• [Exercise]
Lines outside the range are not wanted. Give again exactly the lines between the line holding "The height and width of the screenshot is (825, 1456)." and the line holding "Given: Select External Devices in the sidebar", inclusive, from the listing below.

• [Data to process]

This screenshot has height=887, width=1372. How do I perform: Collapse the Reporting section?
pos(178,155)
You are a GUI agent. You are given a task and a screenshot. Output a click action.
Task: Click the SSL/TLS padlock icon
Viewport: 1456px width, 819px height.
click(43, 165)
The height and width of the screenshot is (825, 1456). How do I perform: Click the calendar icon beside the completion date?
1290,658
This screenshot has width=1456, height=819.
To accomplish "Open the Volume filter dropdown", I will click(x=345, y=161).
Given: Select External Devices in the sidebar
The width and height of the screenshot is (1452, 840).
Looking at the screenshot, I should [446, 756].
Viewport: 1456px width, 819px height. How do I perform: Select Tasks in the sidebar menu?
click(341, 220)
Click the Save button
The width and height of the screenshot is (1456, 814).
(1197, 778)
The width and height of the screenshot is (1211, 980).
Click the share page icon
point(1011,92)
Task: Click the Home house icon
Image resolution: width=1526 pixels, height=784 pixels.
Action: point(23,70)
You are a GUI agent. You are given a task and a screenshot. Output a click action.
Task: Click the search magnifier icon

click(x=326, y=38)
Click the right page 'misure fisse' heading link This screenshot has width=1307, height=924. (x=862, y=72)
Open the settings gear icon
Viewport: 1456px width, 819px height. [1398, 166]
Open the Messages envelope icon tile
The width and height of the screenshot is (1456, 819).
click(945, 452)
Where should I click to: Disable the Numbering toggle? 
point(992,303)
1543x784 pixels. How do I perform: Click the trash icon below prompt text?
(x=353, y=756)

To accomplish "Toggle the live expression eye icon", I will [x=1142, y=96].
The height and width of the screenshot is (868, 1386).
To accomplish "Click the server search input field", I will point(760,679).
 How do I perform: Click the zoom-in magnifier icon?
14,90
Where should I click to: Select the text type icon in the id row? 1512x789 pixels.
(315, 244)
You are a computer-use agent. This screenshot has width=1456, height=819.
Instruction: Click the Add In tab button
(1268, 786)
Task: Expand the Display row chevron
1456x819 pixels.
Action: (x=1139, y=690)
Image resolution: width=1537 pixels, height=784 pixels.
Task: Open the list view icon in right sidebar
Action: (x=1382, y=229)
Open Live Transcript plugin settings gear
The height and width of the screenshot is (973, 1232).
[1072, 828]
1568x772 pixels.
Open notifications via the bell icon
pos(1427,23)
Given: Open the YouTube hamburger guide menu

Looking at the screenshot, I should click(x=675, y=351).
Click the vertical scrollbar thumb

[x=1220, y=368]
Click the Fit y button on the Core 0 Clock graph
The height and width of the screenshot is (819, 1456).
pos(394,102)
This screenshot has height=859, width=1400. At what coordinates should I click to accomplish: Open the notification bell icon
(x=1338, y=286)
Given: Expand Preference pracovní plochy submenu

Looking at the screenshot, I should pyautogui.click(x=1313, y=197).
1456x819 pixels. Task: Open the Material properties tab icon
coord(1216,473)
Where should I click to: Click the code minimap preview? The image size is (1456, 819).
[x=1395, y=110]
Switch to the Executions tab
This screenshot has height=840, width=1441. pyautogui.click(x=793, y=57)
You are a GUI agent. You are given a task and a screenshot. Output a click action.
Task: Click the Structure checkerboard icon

• [Task answer]
The height and width of the screenshot is (825, 1456). How do I perform: Click the calendar icon beside the completion date?
1290,658
This screenshot has width=1456, height=819.
To accomplish "Open the Volume filter dropdown", I will click(x=345, y=161).
Given: Select External Devices in the sidebar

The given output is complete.